Despite all of this, Rhode Island lawmakers introduced legislation this year to create an offshore wind study commission with a goal of examining how the state could procure 1,200 megawatts of offshore wind capacity by 2030. Supporters may call that planning. Ratepayers should see something else: an effort to keep reviving a policy goal that has repeatedly failed to produce a responsible deal.
The warning signs are not limited to Rhode Island. Across the country, offshore wind is losing the easy public support it once enjoyed. National polling from AP NORC found fewer Americans support expanding offshore wind than did a few years ago. Support dropped from 59 percent in 2022 to 44 percent in 2025.
The decline is even sharper in places where residents actually have to live with these projects. In New Jersey, Monmouth University found support for offshore wind off the state’s coast fell from 76 percent in 2019 to 54 percent in 2023. Opposition rose from 15 percent to 40 percent. Among coastal county residents, support collapsed from 75 percent to 43 percent. Stockton University found a similar drop, with statewide support falling from 80 percent in 2019 to 50 percent in 2023, and support in coastal communities falling to just 33 percent.
The revealing trend is what happens when the projects become real. When turbines move from climate slogans to visible construction, ocean impacts, transmission fights, cost concerns, and ratepayer exposure, the public mood changes.
The industry itself is sending the same message. EEW American Offshore Structures, the New Jersey company tied to the first major U.S. monopile manufacturing facility for offshore wind, filed for Chapter 11 bankruptcy in April. The company was supposed to represent the domestic offshore wind supply chain that officials have spent years promising would bring stable jobs and industrial growth. Instead, it became another warning sign that the industry’s business assumptions are not as solid as advertised.

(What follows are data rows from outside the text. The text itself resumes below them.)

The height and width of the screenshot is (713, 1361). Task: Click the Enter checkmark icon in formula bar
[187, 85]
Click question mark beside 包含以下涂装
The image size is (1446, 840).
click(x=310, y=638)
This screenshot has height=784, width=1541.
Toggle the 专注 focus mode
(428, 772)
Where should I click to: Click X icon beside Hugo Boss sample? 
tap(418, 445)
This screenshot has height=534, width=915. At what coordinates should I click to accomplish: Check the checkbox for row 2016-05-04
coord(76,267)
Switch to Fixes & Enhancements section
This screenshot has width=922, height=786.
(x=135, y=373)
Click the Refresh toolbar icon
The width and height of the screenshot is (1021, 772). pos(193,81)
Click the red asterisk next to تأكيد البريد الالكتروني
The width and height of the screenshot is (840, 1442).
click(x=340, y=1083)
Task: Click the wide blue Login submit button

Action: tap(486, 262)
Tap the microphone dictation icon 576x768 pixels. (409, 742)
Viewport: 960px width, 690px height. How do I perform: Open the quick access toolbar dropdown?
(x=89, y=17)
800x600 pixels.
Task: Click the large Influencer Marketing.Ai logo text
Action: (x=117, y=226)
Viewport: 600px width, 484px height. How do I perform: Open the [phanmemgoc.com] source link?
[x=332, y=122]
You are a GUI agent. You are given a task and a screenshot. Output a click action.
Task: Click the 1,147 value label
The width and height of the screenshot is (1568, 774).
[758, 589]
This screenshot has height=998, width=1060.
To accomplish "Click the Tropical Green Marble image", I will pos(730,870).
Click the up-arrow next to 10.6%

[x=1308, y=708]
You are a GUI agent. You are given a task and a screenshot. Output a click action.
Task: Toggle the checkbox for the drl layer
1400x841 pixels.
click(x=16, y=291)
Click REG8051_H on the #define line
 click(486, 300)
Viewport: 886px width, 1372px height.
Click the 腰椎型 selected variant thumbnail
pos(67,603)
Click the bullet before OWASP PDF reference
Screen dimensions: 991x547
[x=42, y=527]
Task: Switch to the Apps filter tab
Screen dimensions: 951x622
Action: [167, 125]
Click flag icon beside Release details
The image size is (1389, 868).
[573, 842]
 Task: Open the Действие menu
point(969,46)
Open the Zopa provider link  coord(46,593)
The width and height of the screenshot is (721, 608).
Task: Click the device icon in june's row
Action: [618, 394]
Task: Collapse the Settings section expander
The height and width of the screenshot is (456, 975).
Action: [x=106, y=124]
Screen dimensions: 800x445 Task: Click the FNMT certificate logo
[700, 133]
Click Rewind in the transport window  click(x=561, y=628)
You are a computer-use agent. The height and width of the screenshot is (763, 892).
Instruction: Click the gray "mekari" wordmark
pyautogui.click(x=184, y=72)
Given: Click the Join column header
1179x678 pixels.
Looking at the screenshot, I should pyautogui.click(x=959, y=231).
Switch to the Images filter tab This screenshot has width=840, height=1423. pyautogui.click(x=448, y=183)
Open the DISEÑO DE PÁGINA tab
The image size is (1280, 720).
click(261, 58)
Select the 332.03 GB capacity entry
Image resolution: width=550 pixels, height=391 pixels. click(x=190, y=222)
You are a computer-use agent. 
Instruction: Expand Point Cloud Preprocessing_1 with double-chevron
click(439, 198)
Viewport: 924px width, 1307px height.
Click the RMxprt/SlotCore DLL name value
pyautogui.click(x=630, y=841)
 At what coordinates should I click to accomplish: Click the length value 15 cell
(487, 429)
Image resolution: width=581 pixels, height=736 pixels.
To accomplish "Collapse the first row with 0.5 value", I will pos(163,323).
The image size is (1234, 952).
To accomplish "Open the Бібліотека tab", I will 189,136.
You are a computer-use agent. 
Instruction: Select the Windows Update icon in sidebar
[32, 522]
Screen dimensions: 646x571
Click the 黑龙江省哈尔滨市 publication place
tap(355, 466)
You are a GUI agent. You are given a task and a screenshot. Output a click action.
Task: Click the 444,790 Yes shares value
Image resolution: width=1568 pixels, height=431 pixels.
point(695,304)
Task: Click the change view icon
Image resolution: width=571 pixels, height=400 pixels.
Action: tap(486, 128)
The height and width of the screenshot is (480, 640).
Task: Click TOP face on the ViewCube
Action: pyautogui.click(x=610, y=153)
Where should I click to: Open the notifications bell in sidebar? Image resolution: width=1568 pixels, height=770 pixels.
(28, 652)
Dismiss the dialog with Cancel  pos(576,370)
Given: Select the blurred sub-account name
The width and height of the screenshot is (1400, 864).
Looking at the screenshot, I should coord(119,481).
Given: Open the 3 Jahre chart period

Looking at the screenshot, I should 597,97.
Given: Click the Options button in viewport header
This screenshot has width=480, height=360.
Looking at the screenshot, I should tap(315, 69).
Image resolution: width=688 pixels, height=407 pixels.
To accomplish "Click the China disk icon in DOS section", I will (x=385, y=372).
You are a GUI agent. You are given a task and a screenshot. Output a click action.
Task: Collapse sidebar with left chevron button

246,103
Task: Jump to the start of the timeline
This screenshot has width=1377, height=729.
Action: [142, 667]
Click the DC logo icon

In Massachusetts, GE Vernova tried to back away from its Vineyard Wind obligations, prompting Vineyard Wind to sue to stop the company from exiting. A court temporarily blocked GE from leaving, but the dispute itself exposed the fragility behind one of the nation’s most high profile offshore wind projects. When a major turbine supplier is fighting to get out of a major project, the public should not be told that offshore wind is a stable, obvious bargain.
Rhode Island should take the hint. Offshore wind is not the clean, easy, affordable promise it was sold as. It is an increasingly contested industry facing higher costs, weaker public confidence, federal resistance, corporate disputes, supply chain failures, and repeated procurement breakdowns.
The state’s leaders have already shown, through their own failed efforts, that they cannot find a responsible way to expand offshore wind beyond the commitments already made. They rejected one plan, walked away from another, watched an active project get put on hold, and are now trying to study the same 1,200 megawatt goal that already failed to materialize. This is not leadership. It is reckless persistence.
Rhode Island should not keep pushing ratepayers deeper into an energy gamble that is becoming less affordable, less secure, and less welcomed the closer it gets to shore. The more offshore wind becomes real, the more people are rejecting the next round of promises. The state should stop pretending the warning signs are temporary setbacks and recognize them for what they are.
This is a bad idea, and Rhode Island should stop chasing it.